Shadow-writer Andrew Gumbel, who recently published a self-incriminatory rant in The Guardian, has also been named, so now seems a great time to refresh TJMK’s reader’s awareness of Kassin’s arguments. Kassin’s arguments were apparently communicated to Hellmann/Zanetti by Knox’s lawyers, and Kassin himself may be liable under Italian Law.

How Saul Kassin Now Plays The Victim

Here are some quotes from an article by the duped Scott Sleek excusing Kassin’s serial framings and obfuscations in “Why Confessions Trump Innocence”:

“…He noted [now begin Kassin’s obfuscations:] that Knox had been immediately identified as a suspect and presumed guilty, confessed after three days of denials and interrogations, and did not have any attorney present when undergoing questioning.”

TJMK readers know very well that the above précis is an outright falsehood. That is not what took place.

In his defence Kassin also claimed: “I used it as an example, not realizing the depth of a couple of Amanda Knox hate groups that track professionals who support Amanda Knox.”

WHAT mere example? Actually Kassin placed his framing and wrong facts front and center, again and again and again. WHAT professionals support Knox? And the real professionals posting and reading here handily exceed Kassin’s pay-grade.

Kassin also claimed that the hate emails he received, and the blog posts criticizing him, didn’t focus on the science itself, but on his motives for analyzing Knox’s case. In essence, the attacks were personal, he stated.

Kassin also claimed that some of the messages he received felt threatening, and included statements such as: “We know where you work” and that a few bloggers wrote posts lambasting Kassin’s integrity, in one case even calling him a “shill”.

Really? TJMK is as opposed as Kassin to hate-mail. We can correct wrong facts and serial defaming right here. But we also believe that Kassin’s adoption of Knox’s, Sollecito’s, Paxton’s, Dempsey’s, Burleigh’s, and other FOA&S’s falsehoods, deceptions, and serial framings of Italian officials was far more improper, biased, and compromising of his own integrity.

The attempt to do real damage begins and ends with Kassin.  And far from not focusing on Kassin’s “science” his TJMK critics have focused sharply on the falsehoods Kassin has used to support his self-fulfilling prophecies. Click on links to past posts above.

The historical trap Kassin has fallen into is that of “Experimenter Expectancy”, or seeing what you want to see [c.f. Chapter 6, pp107-108 Betrayers Of The Truth, OUP, 1982, By Broad & Wade]:

“Expectancy leads to self-deception, and self-deception leads to the propensity to be deceived by others.”

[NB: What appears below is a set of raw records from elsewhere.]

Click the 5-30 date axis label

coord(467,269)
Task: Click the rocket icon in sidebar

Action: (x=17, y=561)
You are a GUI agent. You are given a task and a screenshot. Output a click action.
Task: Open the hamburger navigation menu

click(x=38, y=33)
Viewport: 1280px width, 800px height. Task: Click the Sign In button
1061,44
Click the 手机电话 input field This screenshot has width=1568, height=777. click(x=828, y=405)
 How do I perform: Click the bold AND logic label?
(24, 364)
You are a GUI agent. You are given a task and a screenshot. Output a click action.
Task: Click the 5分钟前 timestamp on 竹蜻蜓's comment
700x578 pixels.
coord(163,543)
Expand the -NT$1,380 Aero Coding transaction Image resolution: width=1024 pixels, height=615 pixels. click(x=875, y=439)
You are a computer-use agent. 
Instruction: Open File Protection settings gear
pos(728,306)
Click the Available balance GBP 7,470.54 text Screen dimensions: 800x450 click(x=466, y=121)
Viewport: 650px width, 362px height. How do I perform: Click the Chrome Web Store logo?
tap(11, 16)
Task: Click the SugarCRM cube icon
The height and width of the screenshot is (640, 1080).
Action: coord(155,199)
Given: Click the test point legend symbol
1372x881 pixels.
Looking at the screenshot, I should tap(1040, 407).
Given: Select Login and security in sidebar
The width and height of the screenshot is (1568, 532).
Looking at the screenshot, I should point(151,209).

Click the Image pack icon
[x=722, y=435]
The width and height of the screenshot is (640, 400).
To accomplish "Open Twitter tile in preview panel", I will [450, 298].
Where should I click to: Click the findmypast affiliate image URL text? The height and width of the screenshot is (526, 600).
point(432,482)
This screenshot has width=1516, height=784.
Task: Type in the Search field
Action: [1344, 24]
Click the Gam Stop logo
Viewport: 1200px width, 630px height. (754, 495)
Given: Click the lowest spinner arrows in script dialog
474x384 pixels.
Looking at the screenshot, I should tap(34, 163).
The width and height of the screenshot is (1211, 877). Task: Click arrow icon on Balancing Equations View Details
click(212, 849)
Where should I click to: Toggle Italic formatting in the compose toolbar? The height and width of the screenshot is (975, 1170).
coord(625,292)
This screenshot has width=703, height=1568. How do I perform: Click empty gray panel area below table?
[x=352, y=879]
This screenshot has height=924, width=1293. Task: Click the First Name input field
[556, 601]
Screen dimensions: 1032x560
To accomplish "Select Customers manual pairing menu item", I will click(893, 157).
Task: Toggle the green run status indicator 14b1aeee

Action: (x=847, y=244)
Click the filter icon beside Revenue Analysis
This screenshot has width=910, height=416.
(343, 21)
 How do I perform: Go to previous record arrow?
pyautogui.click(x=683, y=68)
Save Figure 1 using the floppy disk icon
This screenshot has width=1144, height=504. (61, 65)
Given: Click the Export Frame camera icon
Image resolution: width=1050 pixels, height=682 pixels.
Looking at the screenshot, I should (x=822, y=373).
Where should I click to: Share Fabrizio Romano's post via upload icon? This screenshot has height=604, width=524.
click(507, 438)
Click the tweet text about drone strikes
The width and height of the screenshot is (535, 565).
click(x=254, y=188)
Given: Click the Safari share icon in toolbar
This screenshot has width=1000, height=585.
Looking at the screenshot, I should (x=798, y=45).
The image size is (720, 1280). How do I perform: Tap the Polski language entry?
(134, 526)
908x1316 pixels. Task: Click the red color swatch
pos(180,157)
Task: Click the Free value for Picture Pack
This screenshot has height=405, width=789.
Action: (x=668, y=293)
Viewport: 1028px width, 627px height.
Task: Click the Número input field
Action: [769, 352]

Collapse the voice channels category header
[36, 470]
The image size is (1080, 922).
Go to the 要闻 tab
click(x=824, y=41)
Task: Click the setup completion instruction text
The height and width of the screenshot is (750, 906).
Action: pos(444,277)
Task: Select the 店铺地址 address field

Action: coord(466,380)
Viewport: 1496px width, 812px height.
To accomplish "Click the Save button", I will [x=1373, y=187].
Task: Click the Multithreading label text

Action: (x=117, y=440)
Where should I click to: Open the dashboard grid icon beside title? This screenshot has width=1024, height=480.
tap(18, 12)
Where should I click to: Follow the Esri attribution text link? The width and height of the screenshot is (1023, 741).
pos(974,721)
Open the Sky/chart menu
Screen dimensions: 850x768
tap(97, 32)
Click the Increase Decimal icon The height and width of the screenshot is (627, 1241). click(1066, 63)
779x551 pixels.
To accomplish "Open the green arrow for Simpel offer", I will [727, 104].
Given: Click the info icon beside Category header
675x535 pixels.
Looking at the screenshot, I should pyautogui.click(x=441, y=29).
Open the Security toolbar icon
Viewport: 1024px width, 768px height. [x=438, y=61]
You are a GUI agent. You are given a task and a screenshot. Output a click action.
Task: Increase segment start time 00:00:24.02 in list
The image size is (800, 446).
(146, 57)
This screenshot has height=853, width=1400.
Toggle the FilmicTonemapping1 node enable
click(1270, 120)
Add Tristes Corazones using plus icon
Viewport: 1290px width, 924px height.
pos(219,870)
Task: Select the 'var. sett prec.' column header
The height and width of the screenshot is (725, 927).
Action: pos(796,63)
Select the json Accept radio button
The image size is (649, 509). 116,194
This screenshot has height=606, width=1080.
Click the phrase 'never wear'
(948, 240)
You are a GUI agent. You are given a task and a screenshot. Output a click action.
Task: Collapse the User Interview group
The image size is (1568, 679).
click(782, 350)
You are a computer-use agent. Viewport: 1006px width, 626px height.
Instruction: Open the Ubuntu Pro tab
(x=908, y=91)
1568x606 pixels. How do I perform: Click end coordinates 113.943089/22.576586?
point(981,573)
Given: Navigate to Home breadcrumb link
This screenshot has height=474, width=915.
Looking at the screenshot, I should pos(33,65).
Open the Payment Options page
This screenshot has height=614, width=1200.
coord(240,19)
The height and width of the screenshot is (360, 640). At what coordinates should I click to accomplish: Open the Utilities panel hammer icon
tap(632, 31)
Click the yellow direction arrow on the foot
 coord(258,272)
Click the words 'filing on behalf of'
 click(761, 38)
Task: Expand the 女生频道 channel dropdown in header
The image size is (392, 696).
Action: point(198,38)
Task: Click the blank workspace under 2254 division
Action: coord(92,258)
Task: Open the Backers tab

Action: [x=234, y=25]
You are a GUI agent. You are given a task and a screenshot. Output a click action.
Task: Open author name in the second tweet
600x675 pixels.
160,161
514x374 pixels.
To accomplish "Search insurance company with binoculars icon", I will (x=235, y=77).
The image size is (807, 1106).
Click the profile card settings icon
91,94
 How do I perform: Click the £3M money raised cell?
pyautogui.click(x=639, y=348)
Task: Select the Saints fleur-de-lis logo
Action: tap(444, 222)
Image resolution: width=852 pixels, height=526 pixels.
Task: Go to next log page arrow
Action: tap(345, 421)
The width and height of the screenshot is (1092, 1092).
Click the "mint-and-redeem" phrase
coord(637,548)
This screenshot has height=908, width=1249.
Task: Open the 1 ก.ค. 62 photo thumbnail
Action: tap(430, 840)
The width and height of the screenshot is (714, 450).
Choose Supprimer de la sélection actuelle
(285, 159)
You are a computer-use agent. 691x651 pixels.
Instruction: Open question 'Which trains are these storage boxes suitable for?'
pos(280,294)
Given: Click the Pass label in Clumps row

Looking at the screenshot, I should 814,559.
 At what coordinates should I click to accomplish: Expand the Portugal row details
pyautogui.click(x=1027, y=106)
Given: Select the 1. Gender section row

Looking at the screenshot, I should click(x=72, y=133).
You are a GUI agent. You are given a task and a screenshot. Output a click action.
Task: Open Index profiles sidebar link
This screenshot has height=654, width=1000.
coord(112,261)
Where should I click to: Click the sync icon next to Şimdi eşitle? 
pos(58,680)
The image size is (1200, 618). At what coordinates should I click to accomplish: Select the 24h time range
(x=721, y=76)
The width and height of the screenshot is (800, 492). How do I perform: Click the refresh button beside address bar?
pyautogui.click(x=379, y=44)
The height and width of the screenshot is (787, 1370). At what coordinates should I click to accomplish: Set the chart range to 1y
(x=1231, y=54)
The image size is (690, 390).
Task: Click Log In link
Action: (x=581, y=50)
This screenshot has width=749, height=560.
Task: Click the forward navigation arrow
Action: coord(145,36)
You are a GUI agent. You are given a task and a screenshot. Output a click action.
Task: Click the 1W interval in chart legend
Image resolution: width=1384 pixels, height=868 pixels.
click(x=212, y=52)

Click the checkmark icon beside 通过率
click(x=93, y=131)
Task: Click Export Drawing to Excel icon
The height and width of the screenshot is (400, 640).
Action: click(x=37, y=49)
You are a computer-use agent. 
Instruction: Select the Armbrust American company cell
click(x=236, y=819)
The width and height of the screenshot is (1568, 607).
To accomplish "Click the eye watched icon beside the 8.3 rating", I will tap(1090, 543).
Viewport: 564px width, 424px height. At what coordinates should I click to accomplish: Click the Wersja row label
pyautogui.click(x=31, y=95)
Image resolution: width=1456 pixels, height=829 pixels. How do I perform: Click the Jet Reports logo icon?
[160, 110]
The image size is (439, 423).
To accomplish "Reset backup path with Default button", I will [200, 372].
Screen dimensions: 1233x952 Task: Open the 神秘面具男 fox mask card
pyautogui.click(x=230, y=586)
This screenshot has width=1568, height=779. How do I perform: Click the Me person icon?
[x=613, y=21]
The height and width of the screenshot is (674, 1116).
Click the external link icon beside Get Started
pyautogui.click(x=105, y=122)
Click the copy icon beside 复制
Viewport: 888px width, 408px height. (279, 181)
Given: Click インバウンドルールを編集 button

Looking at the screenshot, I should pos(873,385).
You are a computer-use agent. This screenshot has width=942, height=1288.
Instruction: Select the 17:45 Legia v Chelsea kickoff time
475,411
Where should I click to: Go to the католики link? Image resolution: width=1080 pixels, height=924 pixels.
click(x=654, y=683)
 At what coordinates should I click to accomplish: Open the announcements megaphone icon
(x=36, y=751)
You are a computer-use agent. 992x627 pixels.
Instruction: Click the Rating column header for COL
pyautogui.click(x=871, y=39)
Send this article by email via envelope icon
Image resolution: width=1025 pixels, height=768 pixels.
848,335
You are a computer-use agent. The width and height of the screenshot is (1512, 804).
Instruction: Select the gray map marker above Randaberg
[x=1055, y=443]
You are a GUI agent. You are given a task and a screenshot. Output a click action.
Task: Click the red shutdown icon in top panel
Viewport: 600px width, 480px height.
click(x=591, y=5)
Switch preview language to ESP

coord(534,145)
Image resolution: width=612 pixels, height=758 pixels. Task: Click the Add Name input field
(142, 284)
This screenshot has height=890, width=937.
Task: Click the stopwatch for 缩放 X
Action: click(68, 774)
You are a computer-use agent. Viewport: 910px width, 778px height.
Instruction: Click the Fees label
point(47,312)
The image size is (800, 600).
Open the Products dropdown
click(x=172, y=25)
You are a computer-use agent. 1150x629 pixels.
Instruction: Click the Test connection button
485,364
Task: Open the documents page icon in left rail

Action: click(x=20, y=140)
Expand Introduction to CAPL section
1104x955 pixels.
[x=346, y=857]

Having fallen into the very trap Kassin himself had described in great detail in 2004, and recited in his Resume’, a legal background that ought to inform him that he was entering a potential legal minefield, Kassin proceeded, in writing, to satisfy the common-law definition of Defamation-Malice [making false statements, knowing them to be false, or made so recklessly as to amount to willful disregard for the truth].

Under Italian law, if any of those he framed complains, Kassin may be chargeable with a felony.  Kassin’s MO does entail defaming the conduct of Italian Police, and Prosecutors. He has adopted many falsehoods. There is good reason to bring his integrity into question.

His best course now would be to publicly withdraw all the many versions of his false claims. And, finally, apologize to all those he framed and the real victim’s circle,

[Everything in this post applies equally to the ludicrously inaccurate claims of ex FBI “mindhunter” John Douglas in his books and lobbying at the State Department.]